In the Matrix, Morpheus offers Neo a life-altering decision: The red pill or the blue pill? One will wake him up to a dystopian reality where robots govern humanity, and the other will keep him captive but blissfully ignorant of a simulated reality (we think, Neo only picks one). While you may not be the Chosen One, chances are you’re going to have to make some tough choices in your life that can feel just as consequential.
That reality poses a new question: When is the optimal time to make a big decision? The answer may depend on one overlooked biological factor.
How the brain makes decisions
Life is full of choices. From the time you decide to roll out of bed, every decision you make alters the course of your day — indeed, even the decision to roll out of bed is a matter of choice. But some decisions carry weight beyond the here and the now: You might decide to get married, or to quit your job, for example.
The brain’s prefrontal cortex is the region that does the heavy-lifting of making a decision for you. The prefrontal cortex is involved in planning any complex behavior, like making a choice. Your brain takes the context, memories, and emotions into consideration as it computes the outcome. Surprisingly, your brain also considers when you make your choice as a factor in your decision-making skills.
Just as the prefrontal cortex is in charge of decision-making, it also regulates impulsive and risky behavior. And if you’re making a big decision, it helps to know when you’re as level-headed as possible. Thankfully, cognitive neuroscience offers clues to the best time of day for a typical person to make a consequential decision.
The ideal time to make a decision
You might not be a morning person but your prefrontal cortex wants you to be one — most of the time, at least.
In general, make your most important decisions in the morning, research suggests. A 2016 study published in the journal Cognition found that people take more time to ponder their options and make more accurate decisions in the morning. But in contrast, if you need to make a split-second decision, the researchers found it was better to do so in the afternoon.
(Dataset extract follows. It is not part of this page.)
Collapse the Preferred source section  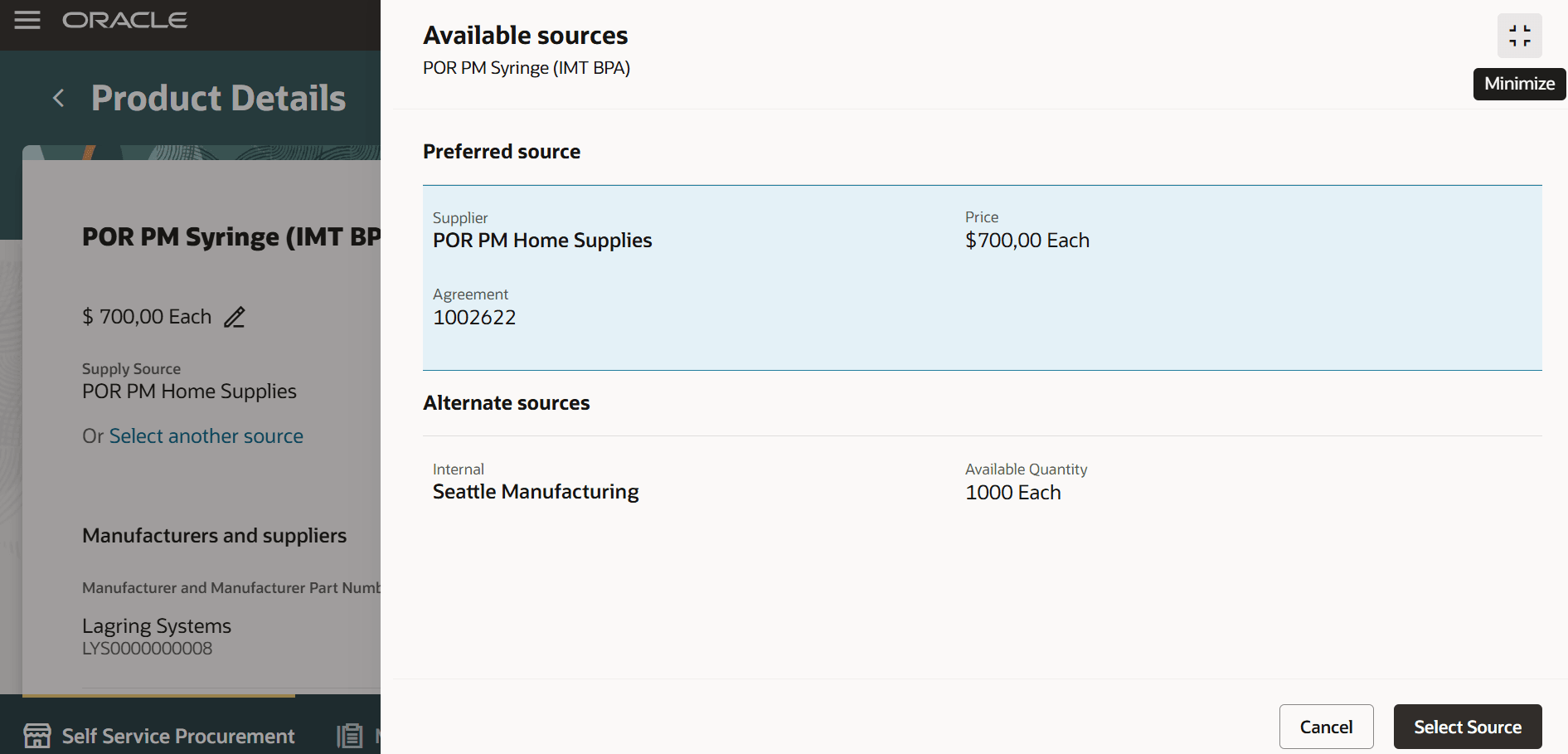pyautogui.click(x=502, y=151)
If you are a night owl, don’t despair yet. Research shows chronotype — your body’s natural inclination as to when to be awake or go to sleep — matters. People who like to get up at the crack of dawn are more likely to be productive and at peak cognitive performance earlier in the day as opposed to those who prefer staying up at night. People who have a late chronotype are more likely to experience daytime sleepiness and have worse cognitive performance — you wouldn’t want to make a big decision when you’re tired and unfocused.
Indeed, a 2017 study showed that for early birds, activation of brain areas involved in cognition is highest in the morning and gradually dips as night approaches. Meanwhile, researchers found the opposite in night owls.
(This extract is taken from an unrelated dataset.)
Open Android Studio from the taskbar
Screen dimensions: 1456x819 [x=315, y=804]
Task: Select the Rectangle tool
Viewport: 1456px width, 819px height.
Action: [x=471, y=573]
There is an exception to this, however: If you’re making an ethical decision, you’re better off doing it in the morning. A 2016 study confirming the chronotype morality effect found people were more honest and morally aware in the morning. By evening, people are more unethical and more likely to engage in lying or cheating.
The optimal time to make business decisions
When money’s involved, you want to make sure you’re making the right decision for your business. Science says the secret to landing a deal is knowing you and your business associate’s chronotype.
A 2016 study examined how the time of day affected a person’s decision to accept or reject a business offer. The researchers found morning people are more cautious and rational when deciding on a high-risk offer. Meanwhile, night owls were more likely to throw caution to the wind and take more chances with a risky offer.
Keeping your business profitable is always the goal, and to do that you need to know when your mind is sharp. Early birds do this best in the morning. A 2020 study showed that morning people have a more positive mood and show rational decision-making skills when dealing with unfair offers in the daytime.
If you’re part of the night owl crew, mornings aren’t ideal for you. Yet, you don’t want to make a rash and risky business decision. Consider waiting until the afternoon when you’re back from lunch. A 2011 study on judges found they made more favorable decisions when they had a full stomach.
The best time to make a purchasing choice
You’re not the only one who puts stuff in their online shopping cart only to leave the site during checkout. It could be from shipping fees or making the realization that you don’t actually need more clothes or a new phone.
So what’s the difference between abandoning your cart and actually going through with the checkout process? According to scientists, one reason may be that you’re trying to make a big purchase at night.
Research shows you’re more likely to engage in impulse buying at night. There are many factors surrounding impulse buying but a major one is your emotional state and the need for instant gratification. Indeed, a 2015 review shows that emotions influence a person’s judgment and choices. And when the Sun goes down, our emotional state becomes more active. A 2019 BBC article reports how one retailer found one in 15 purchases are made between midnight and 6:00 a.m.
While this late-night shopping trend may be to do in part with our busy lifestyles keeping us away from the stores during the day, it may lead to decision fatigue. According to the American Medical Association, decision fatigue is what happens when a person has spent too long making too many decisions, however big or small, and hit a point where every subsequent decision they make will be less optimal than the last.
The later you stay up may have some sway, too. A 2020 study found that young adults who went to sleep one to two hours later than their usual schedule showed more impulsive behaviors — which could mean more impulse buying.
Bottom line: If you want to make a big purchase online, sleep on it and wait until morning to make the optimal decision.